Toward Building Better Biomarkers Statistical Methodology
There is concern regarding the clinical utility of biomarkers in kidney disease (Acute Kidney Injury [AKI], Chronic Kidney Disease [CKD], various forms of glomerulonephritis [GN], and polycystic kidney disease [PKD]) for prediction of diverse clinical outcomes (such as loss of renal function, development of cardiovascular disease, diminution of quality of life, death), as well as in drug development (for refinement of risk stratification or drug response). There is dissatisfaction with the results of published biomarker studies and the lack of uptake of biomarkers in clinical practice in patients with kidney disease. Finally, we don’t know the answers to several key questions. Some of these are listed below.
- Of what use is this biomarker to me or my patient in the clinic?
- Has “context of use” or “fit purpose” been identified, or do the present studies evaluate biomarkers on convenience samples?
- How can we deal with the paradox of well-established but crude measures which biomarkers must enhance?
- Can we develop markers for kidney disease that are superior to S[Cr] and proteinuria?
- Does the Framingham study provide a better framework for the evaluation of biomarkers—or do biomarker studies have to be designed de novo for each context?
- How does biomarker science allow us to move from a population focus to individual considerations: the patient and the physician in the consultation room (or at the bedside)—considering a distinct outcome?
- Can we as biomarker scientists develop physician / patient perspectives—assessing risk for the individual, or outcome for the individual with drug therapy?
Have we developed a true set of biomarker statistical analyses? Or are we fitting old techniques to new contexts / issues?
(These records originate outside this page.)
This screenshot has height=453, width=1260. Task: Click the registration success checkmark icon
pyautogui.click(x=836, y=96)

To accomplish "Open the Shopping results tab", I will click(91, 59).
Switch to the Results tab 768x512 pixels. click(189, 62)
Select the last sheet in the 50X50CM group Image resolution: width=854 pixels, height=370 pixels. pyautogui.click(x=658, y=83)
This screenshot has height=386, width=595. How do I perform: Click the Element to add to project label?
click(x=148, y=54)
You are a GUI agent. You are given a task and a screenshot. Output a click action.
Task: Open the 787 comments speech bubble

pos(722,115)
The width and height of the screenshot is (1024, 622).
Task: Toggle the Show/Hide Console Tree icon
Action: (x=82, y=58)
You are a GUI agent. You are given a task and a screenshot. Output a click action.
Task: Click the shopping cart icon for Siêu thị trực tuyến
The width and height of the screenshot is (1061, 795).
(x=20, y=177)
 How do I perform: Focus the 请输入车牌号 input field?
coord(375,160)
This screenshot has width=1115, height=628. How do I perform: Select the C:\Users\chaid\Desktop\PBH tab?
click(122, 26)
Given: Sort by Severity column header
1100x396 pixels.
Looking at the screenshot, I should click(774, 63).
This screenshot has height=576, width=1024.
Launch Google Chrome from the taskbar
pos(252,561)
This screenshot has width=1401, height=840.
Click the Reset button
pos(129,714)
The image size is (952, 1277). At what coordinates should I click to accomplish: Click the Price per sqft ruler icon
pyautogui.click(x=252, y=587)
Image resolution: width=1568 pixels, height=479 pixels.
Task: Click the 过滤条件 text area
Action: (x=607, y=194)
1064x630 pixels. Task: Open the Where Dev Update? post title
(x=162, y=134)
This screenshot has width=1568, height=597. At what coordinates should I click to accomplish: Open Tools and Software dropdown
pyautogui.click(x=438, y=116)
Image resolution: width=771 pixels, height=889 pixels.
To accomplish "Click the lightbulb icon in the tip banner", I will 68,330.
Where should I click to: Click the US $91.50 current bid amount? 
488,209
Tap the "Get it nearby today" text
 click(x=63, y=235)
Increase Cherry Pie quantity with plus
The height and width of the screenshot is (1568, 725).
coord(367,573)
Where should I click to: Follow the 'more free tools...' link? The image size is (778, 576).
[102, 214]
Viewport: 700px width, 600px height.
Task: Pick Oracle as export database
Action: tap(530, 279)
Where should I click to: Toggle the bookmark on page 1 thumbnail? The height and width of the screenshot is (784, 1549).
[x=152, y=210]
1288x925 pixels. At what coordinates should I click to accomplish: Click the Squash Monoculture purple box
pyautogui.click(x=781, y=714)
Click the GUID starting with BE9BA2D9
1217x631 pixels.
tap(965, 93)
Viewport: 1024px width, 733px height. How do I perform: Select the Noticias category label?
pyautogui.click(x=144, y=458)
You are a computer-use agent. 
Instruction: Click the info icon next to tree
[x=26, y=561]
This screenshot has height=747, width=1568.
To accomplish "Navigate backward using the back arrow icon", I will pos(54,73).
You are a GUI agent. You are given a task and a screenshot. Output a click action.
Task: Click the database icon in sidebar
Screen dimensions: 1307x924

What does a biomarker showing independent association with a distant outcome in a Cox regression mean? What are the key elements of design for a meaningful biomarker study? What metrics are appropriate for assessing incremental value of biomarkers?
- What does “prediction” mean?
- Is “prediction” different for present measures (eg eGFR) compared to future outcomes (risk of future decrement in renal function, need for ESRD treatment, or death)?
- How can we make predictive models in kidney disease patients more precise?
- Can causal links between biomarker levels or changes identified by present statistical methods be strengthened?
This workshop will grapple with these thorny questions. Breakout groups, composed of biostatisticians and clinical nephrologists, will consider the issues and put forth approaches for moving forward.